EXTRACTED ENTRIES Start Marker
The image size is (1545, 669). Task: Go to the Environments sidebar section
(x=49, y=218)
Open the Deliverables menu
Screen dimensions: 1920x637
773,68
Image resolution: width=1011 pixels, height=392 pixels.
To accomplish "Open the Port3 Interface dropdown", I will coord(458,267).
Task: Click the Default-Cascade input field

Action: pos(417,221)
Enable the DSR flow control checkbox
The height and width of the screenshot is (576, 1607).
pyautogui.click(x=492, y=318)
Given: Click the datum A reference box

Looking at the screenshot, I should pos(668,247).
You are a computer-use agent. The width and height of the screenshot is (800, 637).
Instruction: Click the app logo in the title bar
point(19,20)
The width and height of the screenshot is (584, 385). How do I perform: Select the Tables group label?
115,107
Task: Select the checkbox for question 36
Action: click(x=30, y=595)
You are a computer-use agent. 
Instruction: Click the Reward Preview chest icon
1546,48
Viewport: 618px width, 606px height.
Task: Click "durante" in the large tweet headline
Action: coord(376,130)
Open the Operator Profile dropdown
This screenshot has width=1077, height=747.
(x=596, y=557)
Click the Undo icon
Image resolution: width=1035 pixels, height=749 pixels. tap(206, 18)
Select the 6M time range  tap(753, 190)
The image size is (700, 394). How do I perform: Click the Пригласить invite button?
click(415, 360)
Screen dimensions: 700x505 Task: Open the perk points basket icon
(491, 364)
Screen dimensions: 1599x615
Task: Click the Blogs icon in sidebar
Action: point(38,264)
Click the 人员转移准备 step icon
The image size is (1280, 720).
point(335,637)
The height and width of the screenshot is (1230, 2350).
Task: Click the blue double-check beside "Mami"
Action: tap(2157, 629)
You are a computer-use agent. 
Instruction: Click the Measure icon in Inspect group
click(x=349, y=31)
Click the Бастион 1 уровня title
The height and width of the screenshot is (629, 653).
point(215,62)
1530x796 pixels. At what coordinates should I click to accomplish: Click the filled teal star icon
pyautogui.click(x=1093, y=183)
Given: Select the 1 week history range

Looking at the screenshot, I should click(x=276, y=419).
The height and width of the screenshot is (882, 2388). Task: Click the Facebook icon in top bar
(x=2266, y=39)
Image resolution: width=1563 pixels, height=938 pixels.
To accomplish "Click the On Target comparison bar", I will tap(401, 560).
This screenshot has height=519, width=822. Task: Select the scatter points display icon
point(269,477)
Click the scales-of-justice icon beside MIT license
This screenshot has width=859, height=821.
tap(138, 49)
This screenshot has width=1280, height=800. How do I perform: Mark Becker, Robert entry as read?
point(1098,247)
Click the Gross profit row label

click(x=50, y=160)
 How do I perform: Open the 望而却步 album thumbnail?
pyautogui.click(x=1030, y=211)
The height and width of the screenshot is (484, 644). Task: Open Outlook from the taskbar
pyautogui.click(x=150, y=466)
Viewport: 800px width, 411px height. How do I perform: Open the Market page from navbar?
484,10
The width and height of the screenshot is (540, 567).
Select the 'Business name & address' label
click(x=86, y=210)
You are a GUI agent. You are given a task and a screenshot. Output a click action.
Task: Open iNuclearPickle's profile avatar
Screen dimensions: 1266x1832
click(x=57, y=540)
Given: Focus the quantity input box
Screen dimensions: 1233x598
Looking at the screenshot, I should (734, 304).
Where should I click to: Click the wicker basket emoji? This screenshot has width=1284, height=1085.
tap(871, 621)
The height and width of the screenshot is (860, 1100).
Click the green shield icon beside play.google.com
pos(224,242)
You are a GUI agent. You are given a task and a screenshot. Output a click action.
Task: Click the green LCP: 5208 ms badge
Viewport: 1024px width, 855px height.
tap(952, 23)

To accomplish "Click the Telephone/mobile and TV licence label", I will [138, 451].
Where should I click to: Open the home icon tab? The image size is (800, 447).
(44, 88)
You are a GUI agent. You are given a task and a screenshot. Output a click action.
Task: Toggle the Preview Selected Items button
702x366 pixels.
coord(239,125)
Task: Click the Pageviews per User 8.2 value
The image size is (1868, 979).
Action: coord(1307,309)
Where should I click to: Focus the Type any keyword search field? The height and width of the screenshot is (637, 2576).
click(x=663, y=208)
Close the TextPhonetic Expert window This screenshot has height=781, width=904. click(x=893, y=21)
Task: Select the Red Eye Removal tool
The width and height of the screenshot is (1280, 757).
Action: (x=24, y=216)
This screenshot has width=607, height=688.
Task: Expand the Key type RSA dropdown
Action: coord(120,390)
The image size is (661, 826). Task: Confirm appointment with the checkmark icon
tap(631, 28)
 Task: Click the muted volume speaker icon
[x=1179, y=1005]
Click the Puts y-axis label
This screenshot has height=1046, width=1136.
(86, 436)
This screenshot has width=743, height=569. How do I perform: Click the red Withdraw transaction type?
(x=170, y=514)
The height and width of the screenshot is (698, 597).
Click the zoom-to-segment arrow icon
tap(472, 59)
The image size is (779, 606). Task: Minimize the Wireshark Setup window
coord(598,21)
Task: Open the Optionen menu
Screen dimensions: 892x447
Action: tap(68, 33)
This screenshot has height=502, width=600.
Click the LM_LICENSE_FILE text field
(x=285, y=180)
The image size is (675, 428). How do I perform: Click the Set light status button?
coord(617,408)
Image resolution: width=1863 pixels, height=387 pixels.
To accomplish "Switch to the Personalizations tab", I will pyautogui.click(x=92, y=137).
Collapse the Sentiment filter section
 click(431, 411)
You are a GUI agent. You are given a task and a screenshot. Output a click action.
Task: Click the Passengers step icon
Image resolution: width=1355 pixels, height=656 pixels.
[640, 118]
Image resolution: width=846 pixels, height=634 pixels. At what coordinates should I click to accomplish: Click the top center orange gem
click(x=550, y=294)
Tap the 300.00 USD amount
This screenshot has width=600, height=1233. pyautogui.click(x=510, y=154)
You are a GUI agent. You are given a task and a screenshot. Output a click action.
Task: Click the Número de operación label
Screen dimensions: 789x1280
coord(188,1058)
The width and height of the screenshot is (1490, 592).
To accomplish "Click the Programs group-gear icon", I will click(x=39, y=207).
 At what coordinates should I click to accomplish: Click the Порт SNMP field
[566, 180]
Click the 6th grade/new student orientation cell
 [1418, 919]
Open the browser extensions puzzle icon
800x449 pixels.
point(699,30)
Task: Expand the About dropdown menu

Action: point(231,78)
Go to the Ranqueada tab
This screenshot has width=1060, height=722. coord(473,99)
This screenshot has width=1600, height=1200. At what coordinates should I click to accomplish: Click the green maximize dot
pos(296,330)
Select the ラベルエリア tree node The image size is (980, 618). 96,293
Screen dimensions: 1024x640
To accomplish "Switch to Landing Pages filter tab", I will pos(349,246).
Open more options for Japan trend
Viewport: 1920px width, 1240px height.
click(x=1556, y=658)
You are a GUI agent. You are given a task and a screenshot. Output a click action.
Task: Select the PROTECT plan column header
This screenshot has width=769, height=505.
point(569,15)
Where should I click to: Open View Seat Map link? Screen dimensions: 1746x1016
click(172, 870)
EXTRACTED ENTRIES End Marker
WHAT YOU SHOULD DO:
Your reply should hold every line from the data that contains "Switch", copied in full.

COMPLETED EXERCISE:
To accomplish "Switch to the Personalizations tab", I will pyautogui.click(x=92, y=137).
To accomplish "Switch to Landing Pages filter tab", I will pos(349,246).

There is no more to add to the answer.